Alasdair MacIntyre’s main argument, vigorously pursued in his three books After Virtue, Whose Justice? Which Rationality? and Three Rival Versions of Moral Enquiry, is that moral philosophy is in “grave disorder”. The disorder is of two sorts. The first is that, due to their having irreducibly different conceptual frameworks, there is no genuine possibility of critical dialogue between the rival schools of thought in ethics (Nietzscheans cannot talk to Aristotelians and neither can talk to the successors of the Enlightenment). The second kind of disorder is that many moral theories which claim to be rational are actually confused and internally inconsistent. He suggests this state of confusion applies particularly to the moral views of the Enlightenment thinkers and their successors; philosophers such as Kant, Sidgwick, and Moore, with their claims to objectivity, neutrality, the distinction between fact and value, the idea of morality as an autonomous sphere and discipline, and so on.
Many people today regard moral pluralism as a desirable thing and the best outcome for liberal democratic societies shaped by the Enlightenment ideals of free rational inquiry and tolerance. MacIntyre replies that this is only so if moral pluralism means “an ordered dialogue of intersecting viewpoints”. Genuine moral pluralism is impossible if the parties involved cannot enter into dialogue due to having incompatible conceptual frameworks, including different ideas about what it means to be rational. Neither can they engage in meaningful debate if the views of at least some of the parties are internally confused. So MacIntyre thinks that these two kinds of problem prevent moral pluralism from being a genuine possibility.

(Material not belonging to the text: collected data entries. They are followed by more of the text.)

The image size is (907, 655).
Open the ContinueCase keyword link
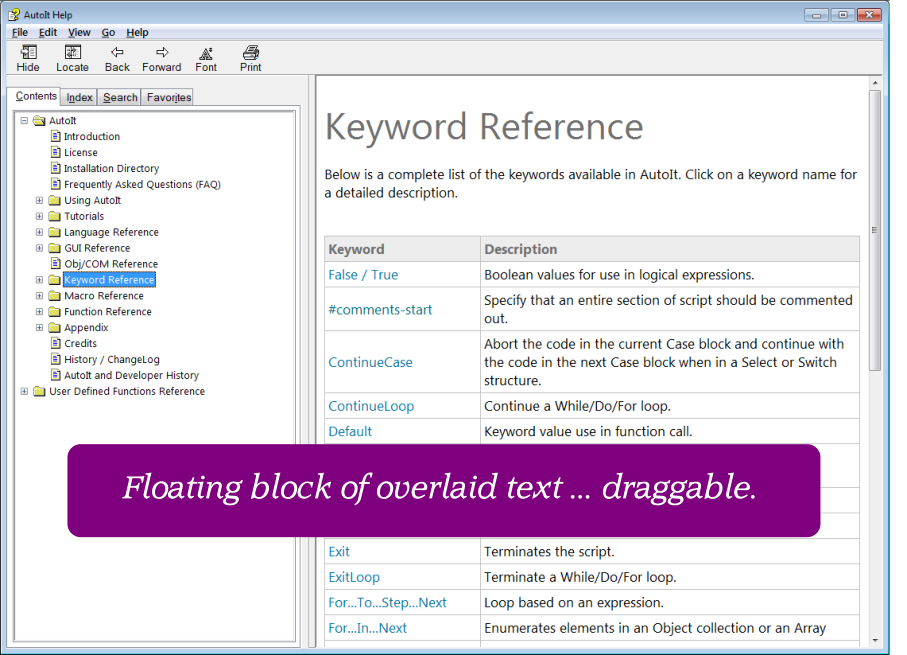(x=370, y=363)
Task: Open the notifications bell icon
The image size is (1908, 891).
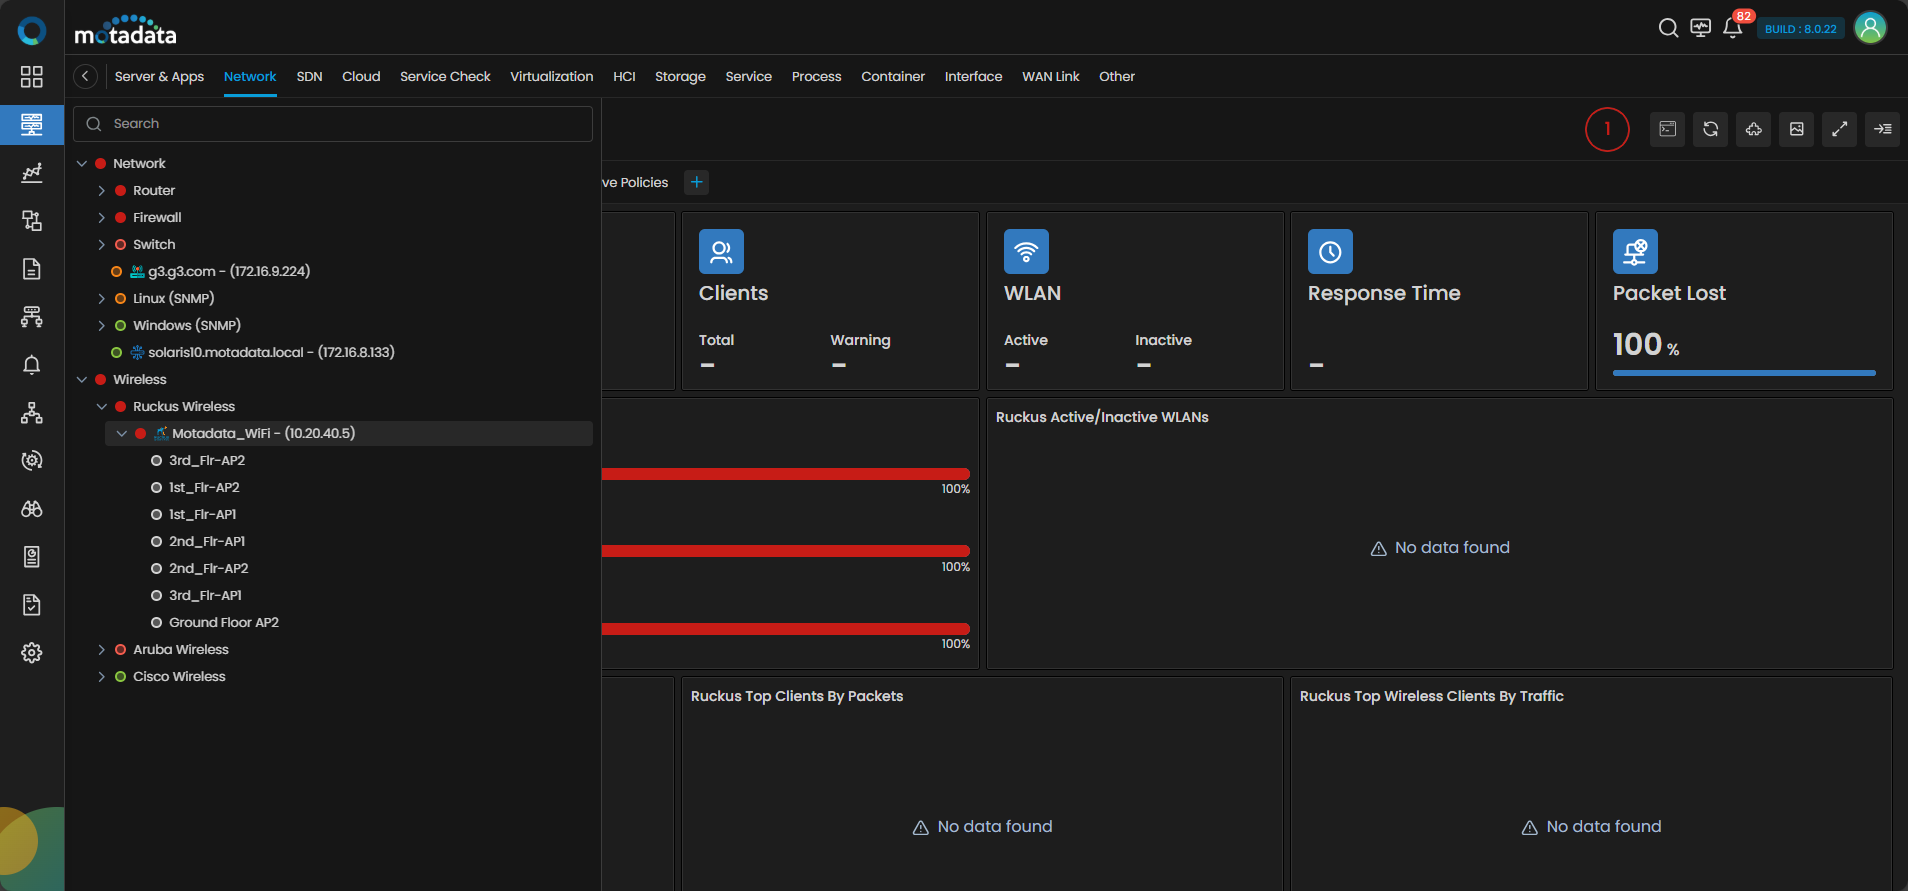Action: pos(1732,28)
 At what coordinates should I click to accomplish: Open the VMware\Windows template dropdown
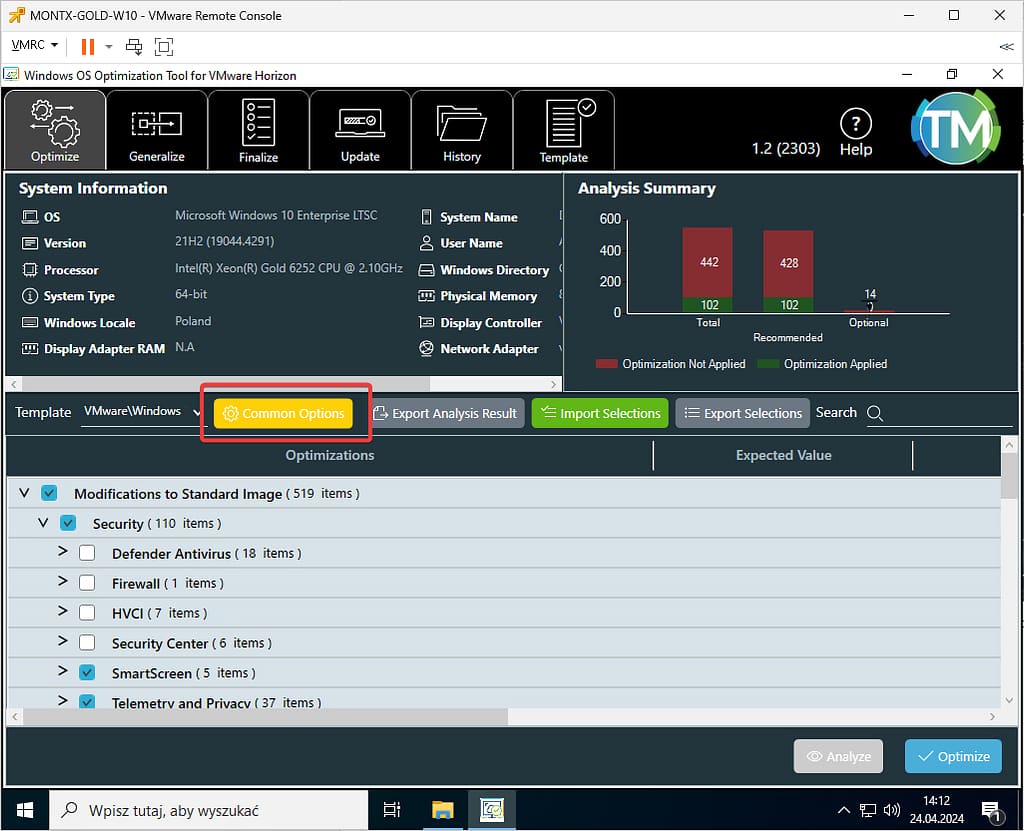coord(141,412)
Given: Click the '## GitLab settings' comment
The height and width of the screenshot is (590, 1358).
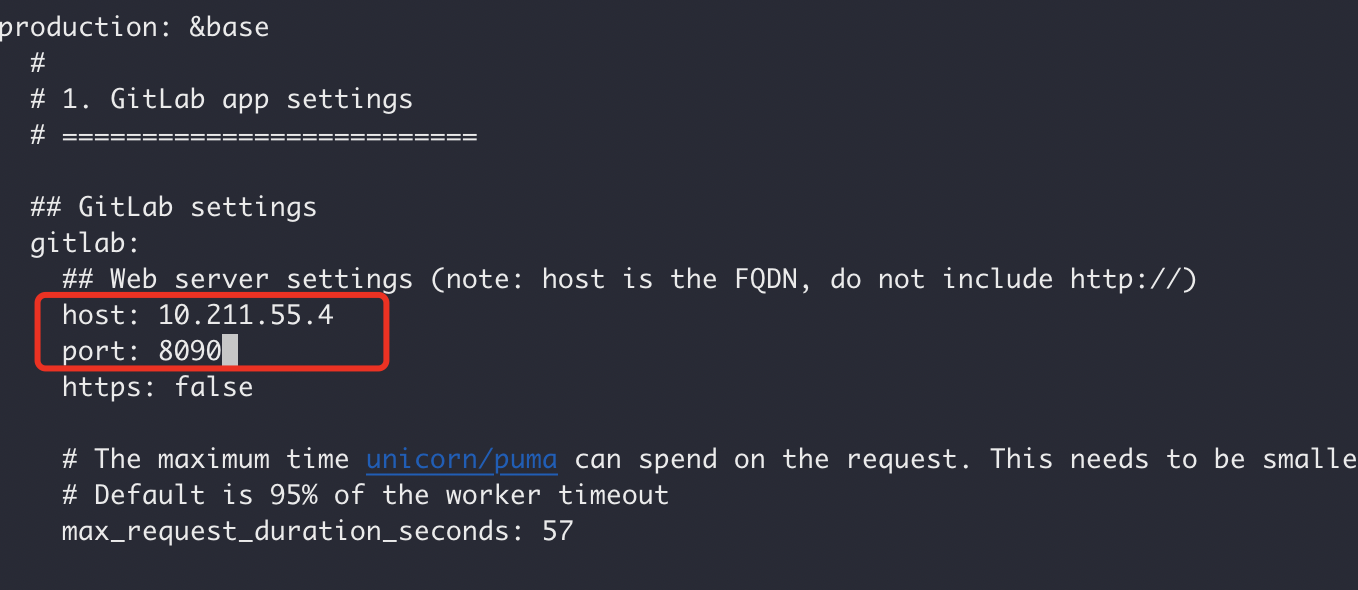Looking at the screenshot, I should 174,207.
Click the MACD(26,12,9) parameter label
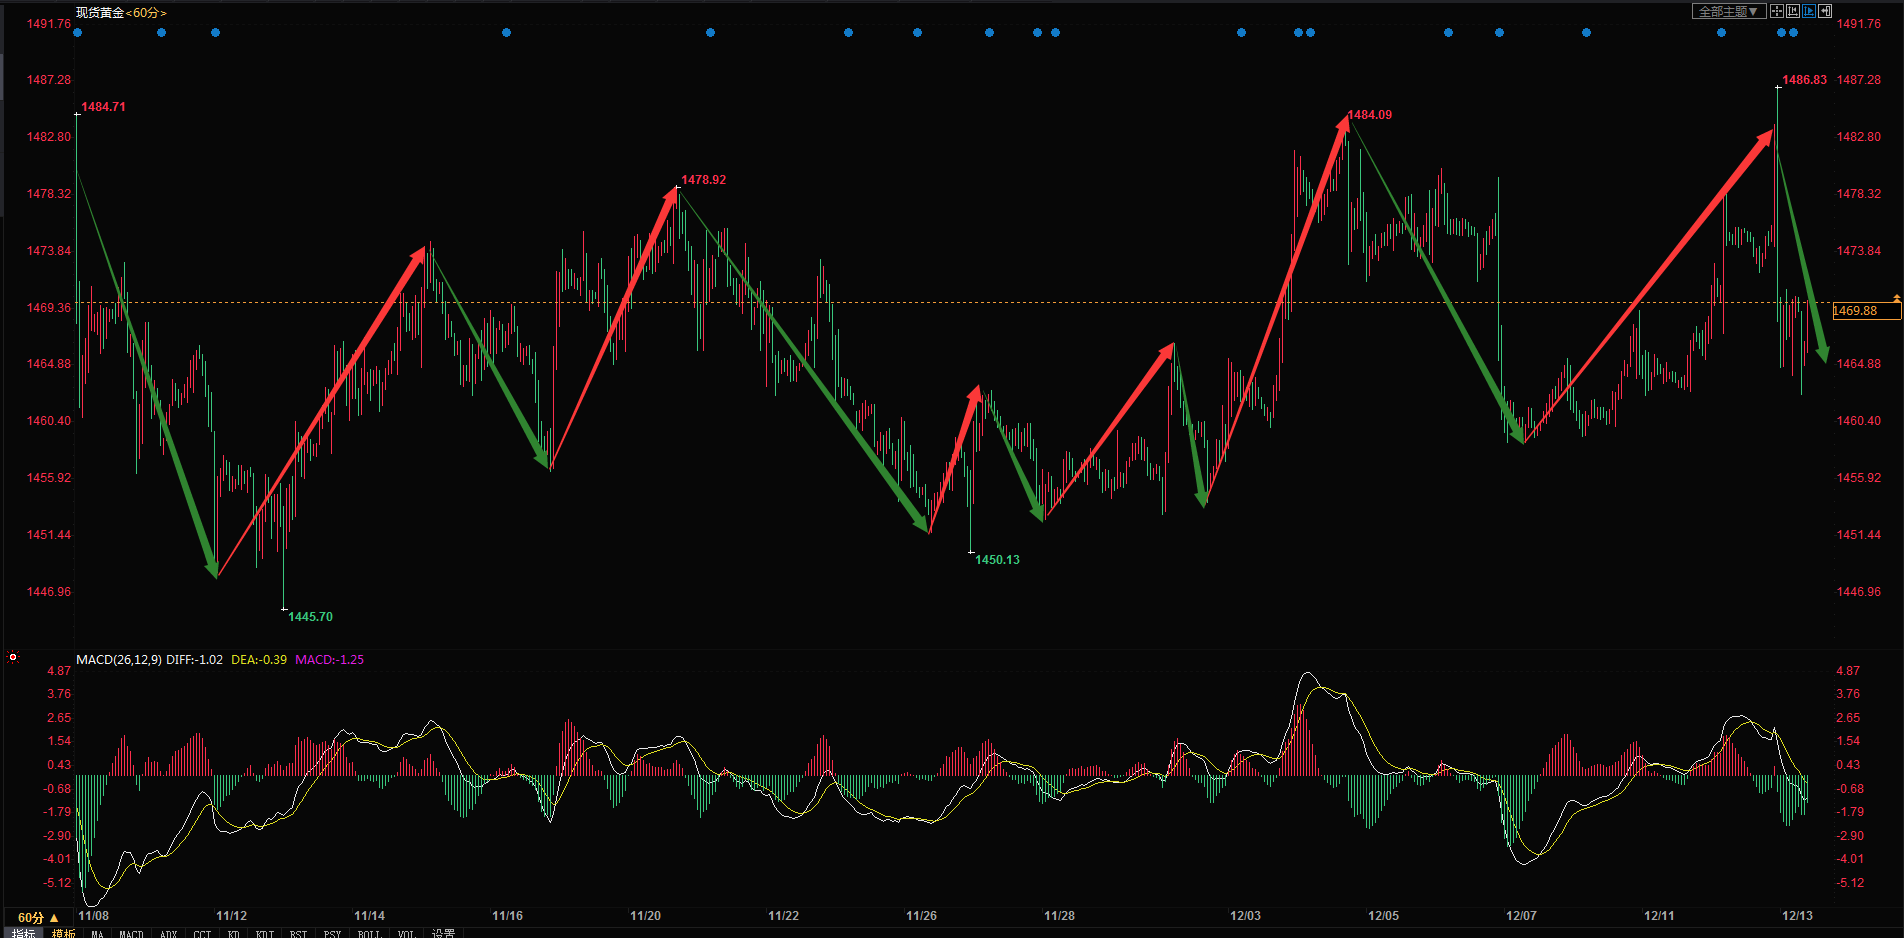The height and width of the screenshot is (938, 1904). pyautogui.click(x=119, y=660)
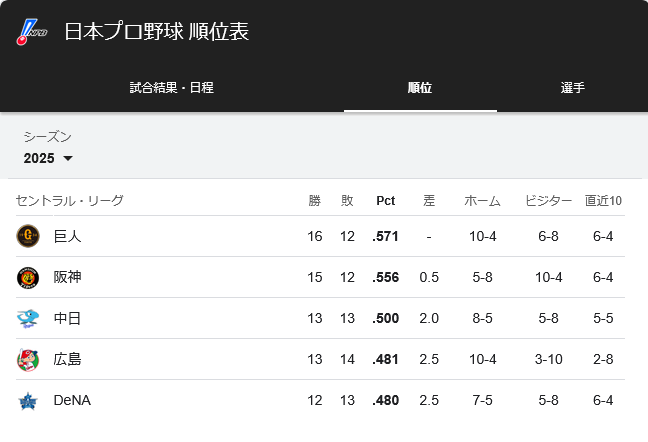
Task: Open the 2025 season dropdown
Action: tap(48, 158)
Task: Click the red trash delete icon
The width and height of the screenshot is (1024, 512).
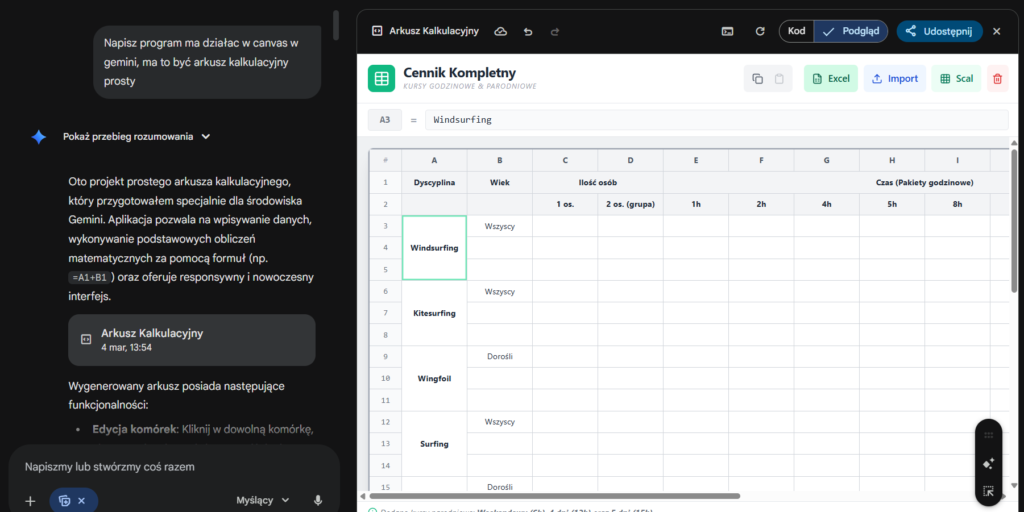Action: click(996, 79)
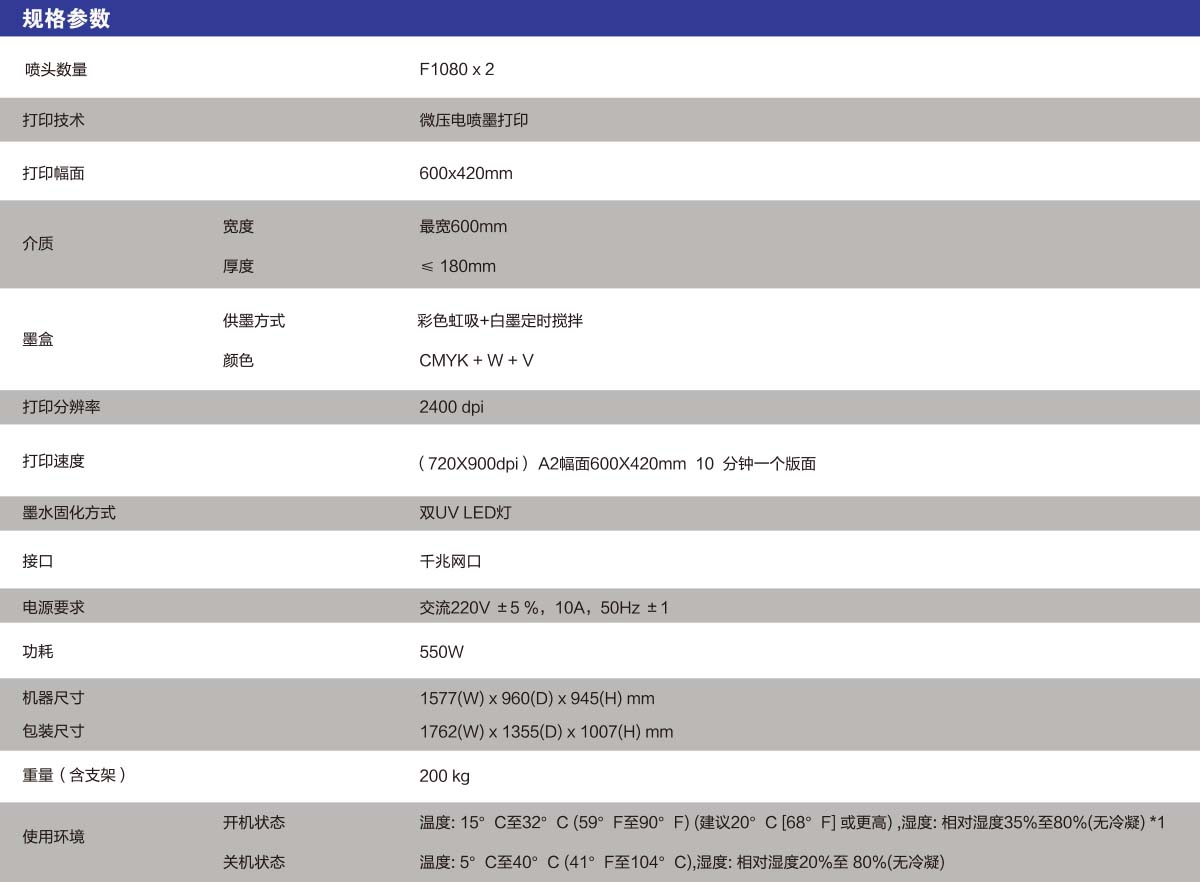Click the 供墨方式 sub-label
Viewport: 1200px width, 882px height.
click(x=253, y=321)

(See After Virtue, pp.2-10)
The Problem About Rationality
(See Three Rival Versions .., pp.2-10 and 171-173; see Whose Justice…. , Ch.17)
MacIntyre says that the failure of dialogue is connected to a failure of the Enlightenment thinkers to achieve their ambition of arriving at consensus in truth via the use of reason. The Encyclopaedists in 18th-century France, who were among the founders of the Enlightenment, cherished the belief that through the use of reason alone, human beings could agree on the truth about the way things really were by taking an objective viewpoint freed from tradition and prejudice.
This hope was shaken by David Hume’s scepticism, damaged still more by the Kant of the Critique of Pure Reason (although not by the Kant of the Critique of Practical Reason), and proclaimed to be finally smashed by Nietzsche’s ‘hammer’. Further, the work of the later Wittgenstein and of contemporary Continental philosophers influenced by Nietzsche and Heidegger have also helped to destroy the ideals of neutral objectivity in truth. MacIntyre largely accepts the various criticisms of Enlightenment objectivity as being wellfounded, and indeed directs his own criticisms at those like Donald Davidson who would try and win back some ground from all this talk about conceptual relativism. (See Whose Justice?… Ch.19).
So what is left of ‘rationality’? It only remains in contemporary thought, argues MacIntyre, in a very weakened sense. Irreducibly differing frameworks, such as Nietzscheanism and Aristotelianism, may marginally share the same rationality and logical procedure, may be able to identify each other’s presuppositions and methods, may be able to point out that those presuppositions and methods are not very credible in their eyes, but they cannot touch them with reasoned arguments that the other will accept. This is because their presuppositions and methods (just like those of Empiricists and Rationalists 300 years ago about the correct foundations for knowledge) are derived from extrarational sources, from what Wittgenstein called a ‘form of life’ and from what MacIntyre calls a ‘tradition’. Although the arguments and views derived from your tradition might appear weird and confused from the viewpoint of my tradition, it does not at all follow that they will do so to you or that our minimal shared rationality is strong enough to shift either of us from our own position.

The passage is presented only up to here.